Allowing Alice to verify Bob's proof gives her power to deny even technically valid submissions. Thus Alice is left with the ability to eternally lock funds by perpetually denying Bob's verification.
So we see that even in this design whereby nobody can defraud anybody completely, it is sufficient for Alice to want to cause Bob harm for the mechanism to break down.
images/bidirectional-atomic-swap.png
Refundable hash-lock superficially fulfills the requirements of an atomic swap. We protect each participant by delegating the responsibility of a secret pre-image to each of them. Once party chooses the reference for the refund, the other that of the withdrawal. The holder of the refund reference always initiates the trade. This allows them to refund if their counterparty does not engage. Since the counterparty only deposits if they wish to engage in the trade, their lack of ability to refund until the initiator does is not a concern.
Splitting the responsibility means that neither party has ability to attempt to perform both a withdrawal and a refund simultaneously protecting both parties from cheating each other.
Off chain:
- Bob selects RefundRef
- Alice select WithdrawRef
- Alice and-Bob agree on a trade agreement and exchange H(RefundRef) and H(WithdrawRef)
On chain:
- A. Bob deposits his funds with the trade agreement on chain B
- B. Alice deposits her funds with the trade agreement on chain A
- C. Alice withdraws from chain B with WithdrawRef
- D. Bob witnesses WithdrawRef and withdraws from chain A with it
If Bob does not deposit his funds under the same trade agreement i.e. the wrong hashes were supplied, Alice simply does not deposit.
If Alice deposits and Bob then attempts to refund, he supplies the RefundRef in his refund which Alice witnesses and uses it to refund her own funds. Note that Bob cannot simultaneously attempt to refund because Alice holds the knowledge of the WithdrawRef required.
If Alice attempts to withdraw by supplying WithdrawRef required, she cannot simultaneously attempt to refund because Bob holds the knowledge of the RefundRef required.
This set up means that neither party can exploit the other in the traditional manner. However a transaction withholding attack by either party compromises the otherwise secret information:
- If both parties deposit and Alice attempts a withdrawal with WithdrawRef, this transaction is included in the TxPool. Bob can then scour the transaction pool, extract WithdrawRef, issue a withdrawal from chain A and a refund from chain B by attempting to hold back Alice's withdrawal. He can do this if he happens to be the miner of the next block and choose which transactions to include or if he floods the network with higher gas-paid transactions to attempt to encourage other miners to exclude Alice's transaction.

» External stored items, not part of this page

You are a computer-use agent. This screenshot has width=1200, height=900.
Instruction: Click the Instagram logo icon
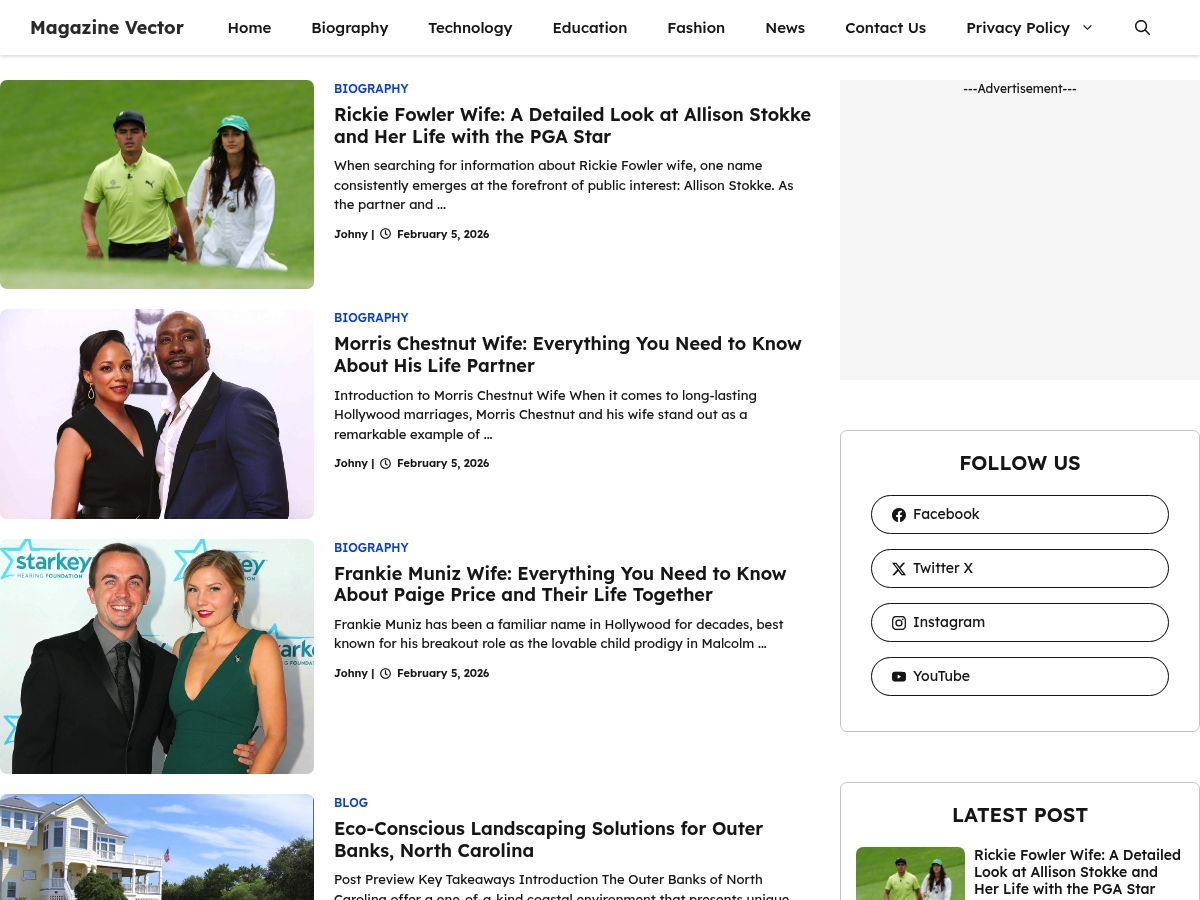(899, 623)
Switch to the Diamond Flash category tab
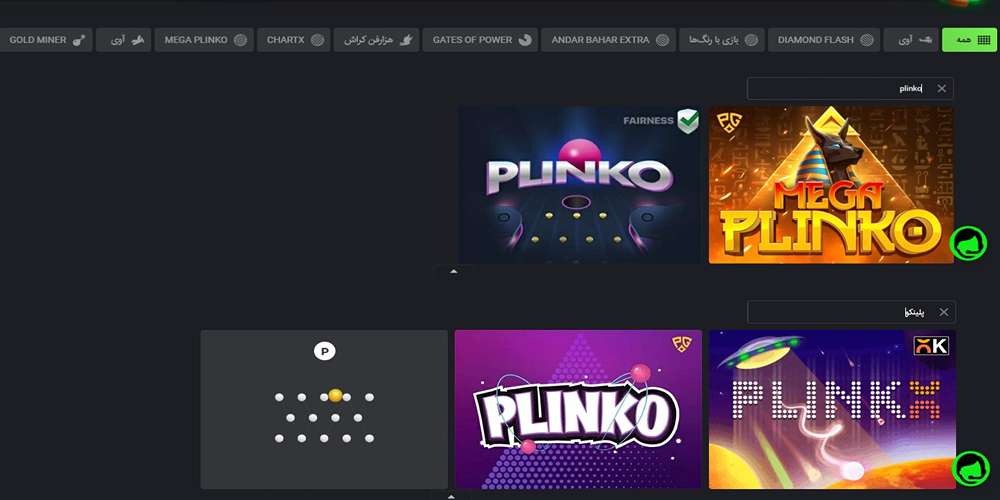 pyautogui.click(x=823, y=40)
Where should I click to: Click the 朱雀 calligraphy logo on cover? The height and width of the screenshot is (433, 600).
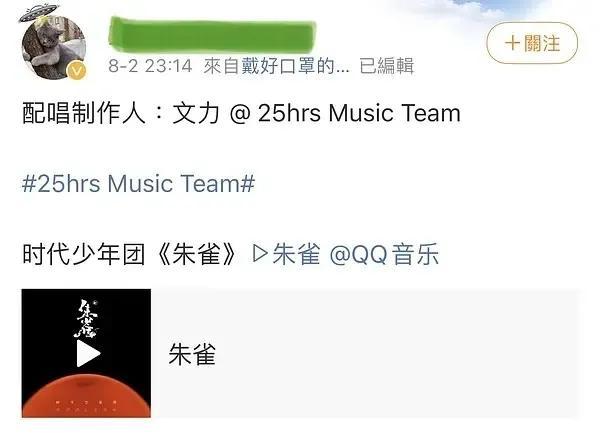(86, 319)
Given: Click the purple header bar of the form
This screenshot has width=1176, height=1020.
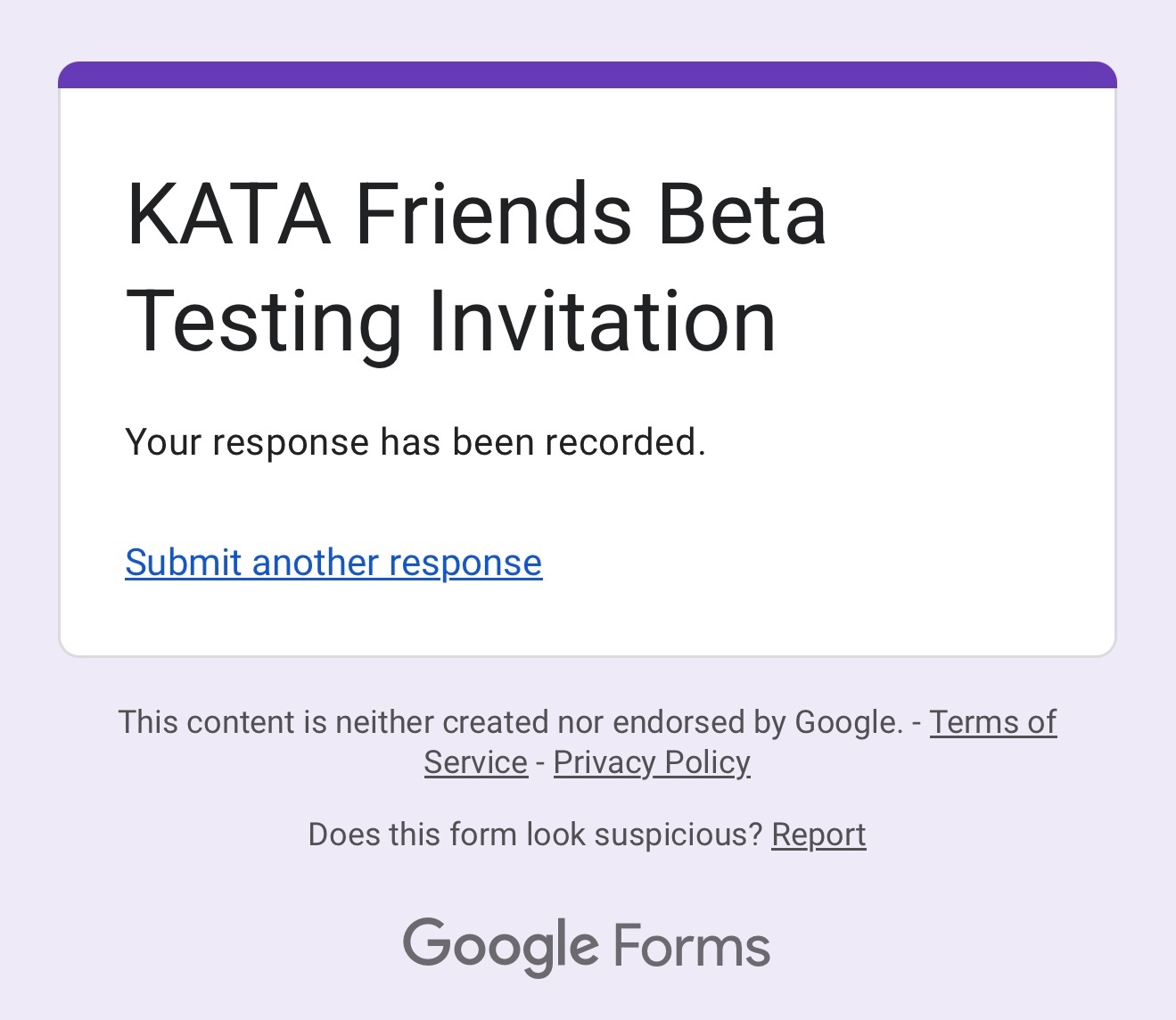Looking at the screenshot, I should (588, 76).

- If both parties deposit and Bob attempts a refund with RefundRef, this transaction is included in the TxPool and a similar attack as above is carried out.

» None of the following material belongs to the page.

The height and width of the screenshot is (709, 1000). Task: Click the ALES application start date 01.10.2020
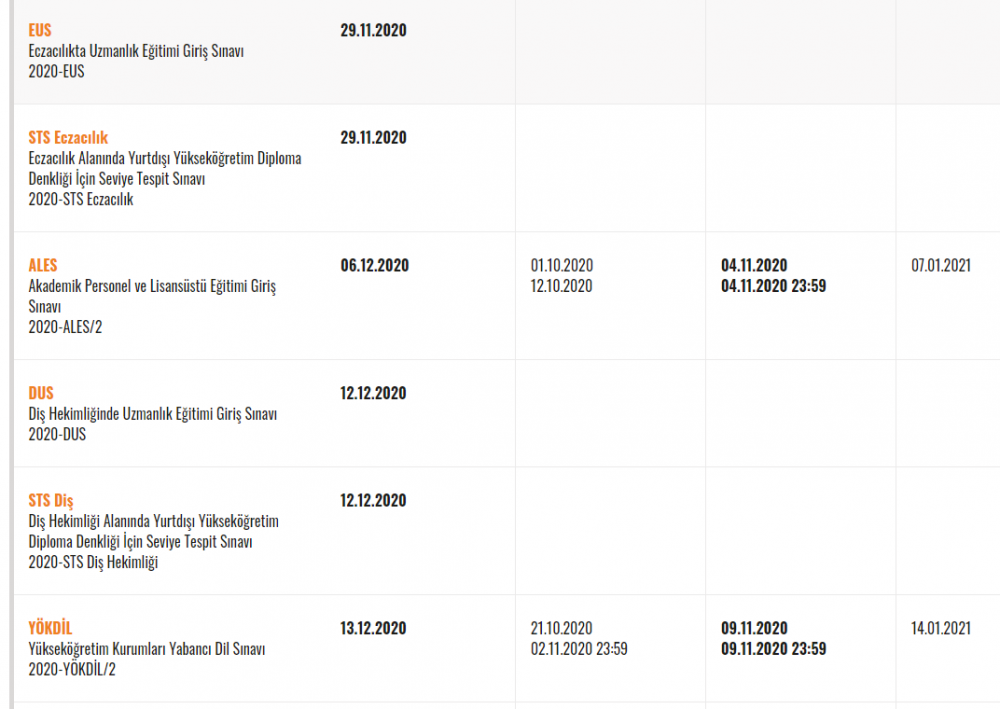click(x=562, y=266)
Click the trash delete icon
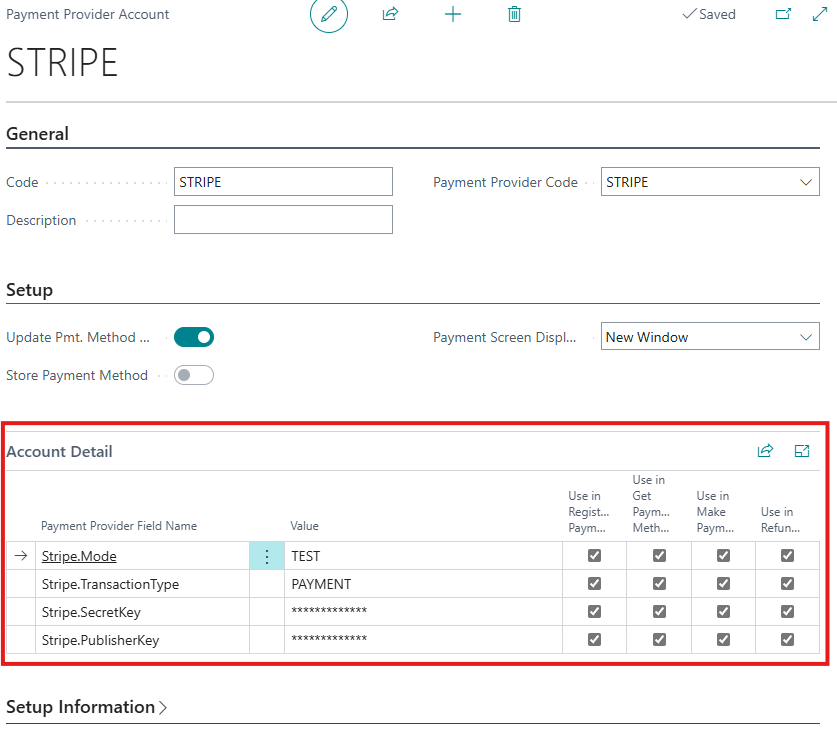This screenshot has width=837, height=735. click(x=514, y=15)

This proves that finality must be somehow governed by an external third-party source as any on-chain mechanism to exchange proofs ultimately results in the vulnerability described above.
Cross-chain atomic swaps present a holy grail in terms of the decentralisation of payments, an extremely simple way for two parties to exchange value with as little information swapping as possible.
However finding a solution that is truly atomic presents a number of key problems. Clearmatics intends to investigate further the possibility of cross-chain atomic swaps and also the development of incentive structures to validate parties actions across separate chains.